European Commission President says temporary German border controls are legal under Schengen rules.

By Brian Johnson

Brian Johnson is Managing Editor of The Parliament Magazine

14 Sep 2015

The suspension of free movement measures along Germany's 800 km border with Austria prompted media speculation over the future of the EU's internal border control rules.

The Guardian's Brussels correspondent, Ian Traynor, called Berlin's decision to shut its main entry point to asylum seekers flowing in from the war torn regions in Syria, Iraq, Afghanistan and Eritrea in East Africa a "telling blow to two decades of open travel" for the EU's so-called Schengen agreement.

The agreement, first ratified in 1985, eliminates border checks among its members and allows foreign visitors to travel throughout the Schengen area using one visa. However, several EU countries, including the UK and Ireland, maintain opt-outs to the scheme and manage their borders independently.


However, European Commission President Jean-Claude Juncker moved swiftly to dampen speculation on the demise of Schengen, also saying on Sunday that Germany's move, reversing its earlier policy of waiving EU asylum policy rules, was both temporary and legal.

In a short statement the commission said, "President Jean-Claude Juncker this afternoon (Sunday) spoke on the phone with Chancellor Angela Merkel where she informed him about the temporary reintroduction of controls at the borders with other EU member states, particularly at the German-Austrian border."

"The temporary reintroduction of border controls between member states is an exceptional possibility explicitly foreseen in and regulated by the Schengen borders code, in case of a crisis situation."

"The current situation in Germany, prima facie, appears to be a situation covered by the rules."

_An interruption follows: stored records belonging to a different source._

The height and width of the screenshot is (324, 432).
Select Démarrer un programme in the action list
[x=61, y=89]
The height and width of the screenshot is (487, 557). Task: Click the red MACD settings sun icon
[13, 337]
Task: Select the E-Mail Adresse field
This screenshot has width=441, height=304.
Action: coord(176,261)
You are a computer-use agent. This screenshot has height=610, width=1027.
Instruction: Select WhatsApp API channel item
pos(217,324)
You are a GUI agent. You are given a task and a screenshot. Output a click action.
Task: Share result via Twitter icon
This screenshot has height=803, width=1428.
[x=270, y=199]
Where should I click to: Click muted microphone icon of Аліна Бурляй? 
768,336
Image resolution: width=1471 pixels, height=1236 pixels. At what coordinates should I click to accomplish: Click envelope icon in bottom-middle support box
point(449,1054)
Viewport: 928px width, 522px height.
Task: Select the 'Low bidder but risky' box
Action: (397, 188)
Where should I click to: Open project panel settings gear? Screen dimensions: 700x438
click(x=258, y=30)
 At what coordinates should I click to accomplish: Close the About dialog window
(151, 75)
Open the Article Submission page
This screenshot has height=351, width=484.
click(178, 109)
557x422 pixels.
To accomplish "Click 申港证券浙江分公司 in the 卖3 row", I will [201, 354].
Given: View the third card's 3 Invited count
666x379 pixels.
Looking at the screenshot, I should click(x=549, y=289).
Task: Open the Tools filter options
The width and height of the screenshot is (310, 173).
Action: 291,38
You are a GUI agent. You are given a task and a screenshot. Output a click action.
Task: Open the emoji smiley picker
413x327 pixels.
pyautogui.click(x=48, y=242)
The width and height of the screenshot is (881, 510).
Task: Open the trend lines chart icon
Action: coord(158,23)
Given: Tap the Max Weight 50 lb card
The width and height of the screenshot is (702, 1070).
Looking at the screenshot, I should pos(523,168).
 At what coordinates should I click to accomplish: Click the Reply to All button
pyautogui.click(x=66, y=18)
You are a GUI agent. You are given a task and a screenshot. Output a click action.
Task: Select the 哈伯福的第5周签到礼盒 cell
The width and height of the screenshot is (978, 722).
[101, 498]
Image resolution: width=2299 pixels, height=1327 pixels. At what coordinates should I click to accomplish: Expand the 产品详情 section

However, Juncker warned that the Commission would be closely monitoring the situation, with the aim of reopening the German-Austrian border, "between Schengen member states as soon as feasible".

He also highlighted that Germany's border shutdown following a surge of around half a million people into the country, "underlines the urgency to agree on the measures proposed by the European Commission in order to manage the refugee crisis."

He added that the German decision was another reason why today's (Monday) extraordinary meeting of EU interior ministers "is so important."

"We need swift progress on the Commission's proposals [on the relocation of asylum seekers] now."